If you do not have any stores in this other state, and you do not advertise in this other state, then your trademark protection will likely not extend to this state. You may want to check into registering your trademark so as to prevent this from happening in the future.
Unless you have you business name protected, ie tradmarked, then there is not much you can do if your name is being used in another state. Even if you have a dba you are only protected as far as the county in which your dba is filed,
Attorneys Howell and McDaniel have both provided useful information.
I write only to clear up a few things. And to spot some issues that you and your own attorney will have to deal with.
First, without knowing what your restaurant's trade name is no one can tell you if that name is even protectable under trade name law. Many names are not. Paul's Pizza Palace, Seafood Sally's, The Rare Steak -- these and many other trade names are "generic" and cannot be claimed as the exclusive property of any one person.

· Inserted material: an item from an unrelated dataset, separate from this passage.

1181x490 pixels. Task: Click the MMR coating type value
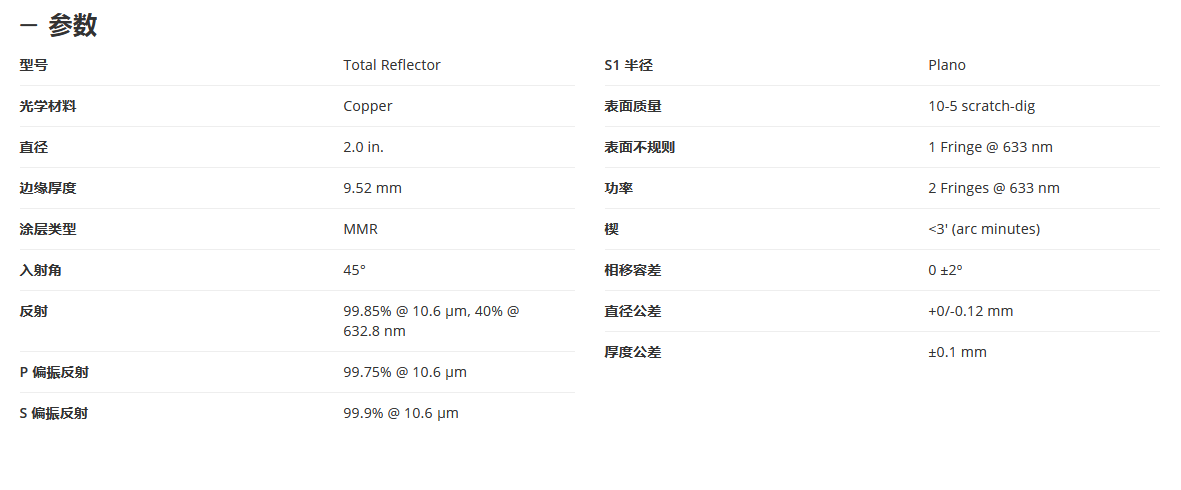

Second, assuming your trade name is protectable, then the second query is to determine if your restaurant's name is being used AS A TRADEMARK. Again, many are not -- and so they are not, therefore, protectable as trademarks [which means they cannot be registered as trademarks by either a state or the federal trademark office]. Note, however, that even if the trade name does not serve as a trademark, the trade name is protectable [by the assumption in this scenario] under trade name law -- though not trademark law.
Third, assuming your trade name does serve as a trademark, it is NOT necessary to federally register that trademark in order to either own those trademark rights or to enforce those rights. Registration provides significant advantages but it is not required.
Fourth, even if your trade name serves as a trademark and is federally registered that registration DOES NOT provide you with the exclusive, immediate nationwide rights to use the mark in commerce.
If another person began to use the same mark, in good faith and in a location geographically remote from you, BEFORE your registration issued then that person may forever use the mark even after your registration issues -- and it is YOU who cannot enter the territory where the other person uses the mark.
If the other person began to use the same mark in a location geographically remote from you AFTER your registration issued then that person may continue to use the mark until you start to use the mark in that geographic area.
Have fun. And hire a trademark attorney registered to practice in your state. Trade name is, in the main, state law.